▶ **INSTRUÇÕES DAS TAREFAS**:
1) Segundo o texto sobre a inspeção veicular em São Paulo, desde que ano o programa é uma exigência legal?
2) Troque "exemplo operacional" por "modelo operacional" no texto sobre a inspeção veicular e reescreva tudo o que vai de "No Município de" até "de São Paulo.".

+++ TEXTO DA PÁGINA

No Município de São Paulo, o programa foi, de fato, bem implantado em 2008 pela empresa Controlar; e depois de cinco anos, já fazia parte (pacificamente) da cultura cidadã do Município, e era visto na América Latina como um exemplo operacional a ser seguido – em que pese o indesejável monopólio e sua equivocada restrição geográfica, limitada às fronteiras do Município de São Paulo.
Entretanto, quando candidato a Prefeito, Fernando Haddad – para atrair os votos da classe média e dos ricos (que andam de automóvel próprio) – prometeu que iria acabar com a inspeção veicular – uma promessa prá lá de estranha para um candidato a zelador de uma população de 12 milhões de paulistanos que respiram veneno 24 horas por dia, muitos, entre eles, com perdas auditivas importantes causadas em parte pelo tráfego intenso de veículos em condições de manutenção inadequadas. Dizia o candidato em suas manifestações públicas, sem base técnica ou qualquer outro motivo plausível, que se tratava de um programa inútil, um caça-níqueis. Obviamente, não era, nunca foi; e o programa de São Paulo, desde o início, ia muito bem, obrigado.
O então Prefeito eleito Haddad, de fato, não tinha em mãos nada que pudesse justificar suas desatinadas declarações eleitoreiras contra a inspeção veicular. Além do mais, o programa sempre foi uma exigência legal desde 1997, e tem que ser feito invariavelmente em todo País. A extensão do desserviço já ultrapassava durante a campanha o limite da responsabilidade, em se tratando de uma política pública ambiental e de saúde pública em vias de consolidação, estabelecida com grande dificuldade pelo Conselho Nacional do Meio Ambiente – Conama.

++++++
+++ MATERIAL FORNECIDO

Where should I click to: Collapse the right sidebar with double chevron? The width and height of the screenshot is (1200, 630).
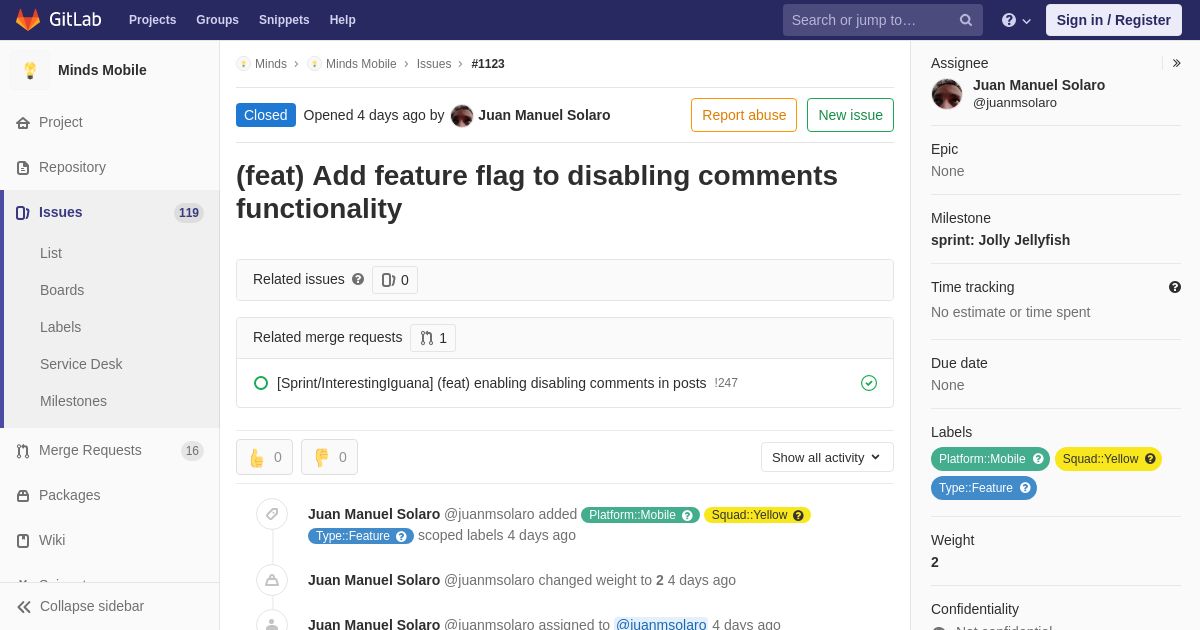(1176, 63)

++++++

▶ **CONJUNTO DE RESPOSTAS**:
1) Desde 1997.

2)
No Município de São Paulo, o programa foi, de fato, bem implantado em 2008 pela empresa Controlar; e depois de cinco anos, já fazia parte (pacificamente) da cultura cidadã do Município, e era visto na América Latina como um modelo operacional a ser seguido – em que pese o indesejável monopólio e sua equivocada restrição geográfica, limitada às fronteiras do Município de São Paulo.